Home / Tutorials / Generate a CSR on Palo Alto Networks

How to Generate a CSR on Palo Alto Networks?

In this tutorial, we will show you how to generate a CSR on Palo Alto Network system.

Please follow the steps below:

  1. Log into your Palo Alto Network Dashboard
  2. Select the Device tab, and in the left section expand the Certificate Management tree and click on Certificates
  3. Move your cursor to the bottom of the screen and click Generate
  4. The Generate Certificate window will appear. Please, enter the following information:
    • Certificate Type: select Local
    • Certificate Name: give your SSL Certificate a friendly name
    • Common Name: enter the FQDN (fully-qualified domain name) you want to secure (e.g., yoursite.com)
      Note: For a wildcard SSL Certificate, add an asterisk (*) in front of the domain name.
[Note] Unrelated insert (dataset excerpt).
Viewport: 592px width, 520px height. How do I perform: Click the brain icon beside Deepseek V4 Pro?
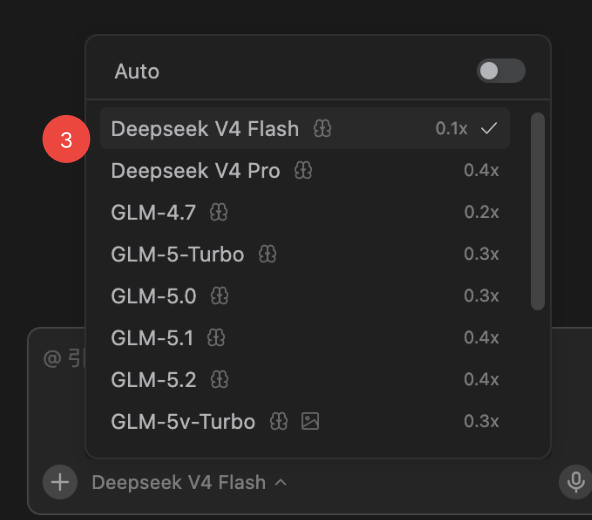(x=303, y=170)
For example,*.yoursite.com
    • Signed by: from the drop-down list, select External Authority (CSR)
    • Certificate Authority:  Leave the radio button blank
    • OCSP responder: leave the default setting
    • Algorithm: RSA
    • Number of bits: select 2048 bits
    • Digest: sha256
    • Expiration (days): leave this field blank
  5. Next, you need to fill in the Certificate Attributes. Click add to submit the required details:
    • Country: enter the two-letter ISO code of your country. For example, US
    • State: write the full name of the state where your company is registered. For instance, Hawaii
    • Locality: type the full name of the city where your business is located. For example, Honolulu
    • Organization: specify the full legal name of your company. For instance, Your Company LLC
  6. Verify the info you’ve just submitted and then click Generate
  7. A pop-up window message will confirm the creation of your CSR and private key files
  8. To export and save your CSR file, check the box next to the Certificate Name, and click Export at the bottom of the page

You can open the CSR code with any text editor such as Notepad. During the SSL enrollment process, you’ll need to copy the CSR contents into the corresponding box on your SSL vendor’s page

The private key will remain on the Palo Alto Network system.